◆ **Text passage**:
· · · ·
True to Sensory’s established reputation for highly accurate voice AI solutions, Sensory makes generative AI even more accurate. The company’s enabling technology stack includes:
- Wake word recognition.
- Accurate speech-to-text with context and AI-generated prompt engineering to ensure ideal generative AI results.
- Intelligent response selection helps to avoid unpredictable and incorrect responses, aka ‘AI hallucinations,’ which can occur on platforms that rely solely on generative AI.
- Text-to-speech allows users to hear the generated responses in a natural voice.
- Sensory’s conversational AI stack also allows users to ask follow-up questions and commands to filter, sort, or add more information to the original request, making the conversation more natural and human-like.
“This launch expands Sensory’s capabilities to bring VoiceChat capabilities to devices of all types, giving businesses the opportunity to create more engaging and interactive products,” Mozer continued.
With Sensory’s hybrid cloud + edge AI platform, customers can choose to implement a number of powerful AI technologies to bolster the end-user experience and security, and split AI inference duties between edge devices and the cloud.
Using a smartwatch as an example of an ultra-low-power device, light-duty AI like wake word recognition, speaker verification, simple voice controls, and sound identification can run on-device. More complex AI inference, such as wakeword, speaker, and sound ID revalidation, as well as domain-specific assistants, and natural language understanding engines, can be routed to a more powerful connected device like a smartphone. And for high-horsepower AI inference, like generative AI and todays generation of VoiceChat, improved revalidation, face and object recognition, and more can be routed to the cloud.
SensoryCloud’s voice assistant solution is powered by a cutting-edge technology stack that includes Go, gRPC, NVIDIA Triton, and AWS Global Accelerator. The lightning-fast Go programming language builds scalable, high-performance applications that can handle even the most demanding workloads. gRPC enables the creation of advanced SDKs for seamless communication between components. SensoryCloud uses proprietary techniques to compress dialog data to reduce cloud fees and decrease latencies.
· · · ·
◆ **Collected data**:

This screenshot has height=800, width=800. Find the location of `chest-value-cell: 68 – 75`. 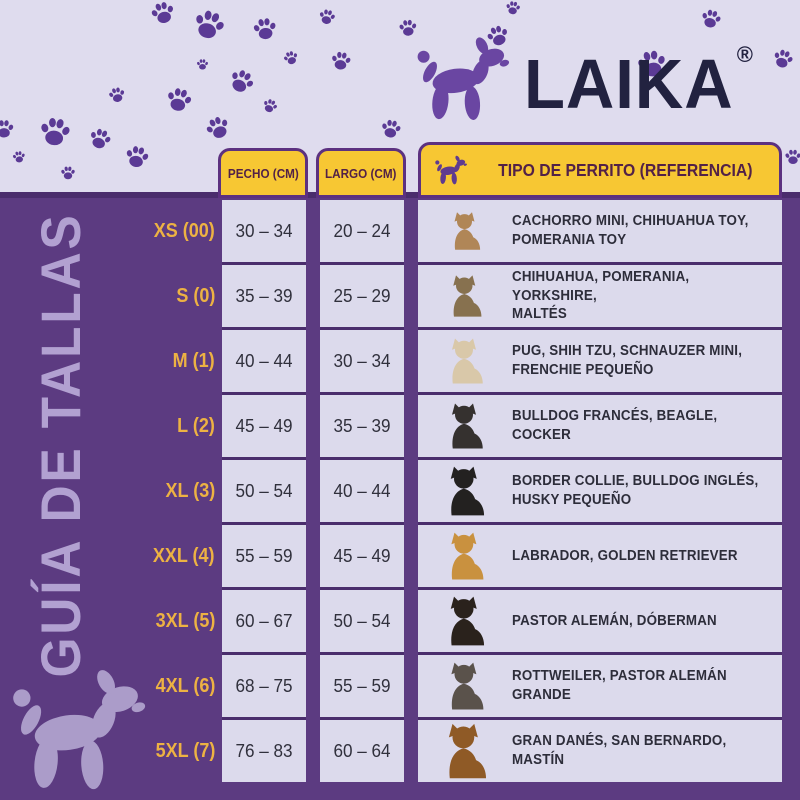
· · · ·
◆ **Your task**:
According to the text about Sensory, what does SensoryCloud do to reduce cloud fees and decrease latencies? The data is separate material, unrelated to the text about Sensory.

◆ **Output of the task**:
It uses proprietary techniques to compress dialog data.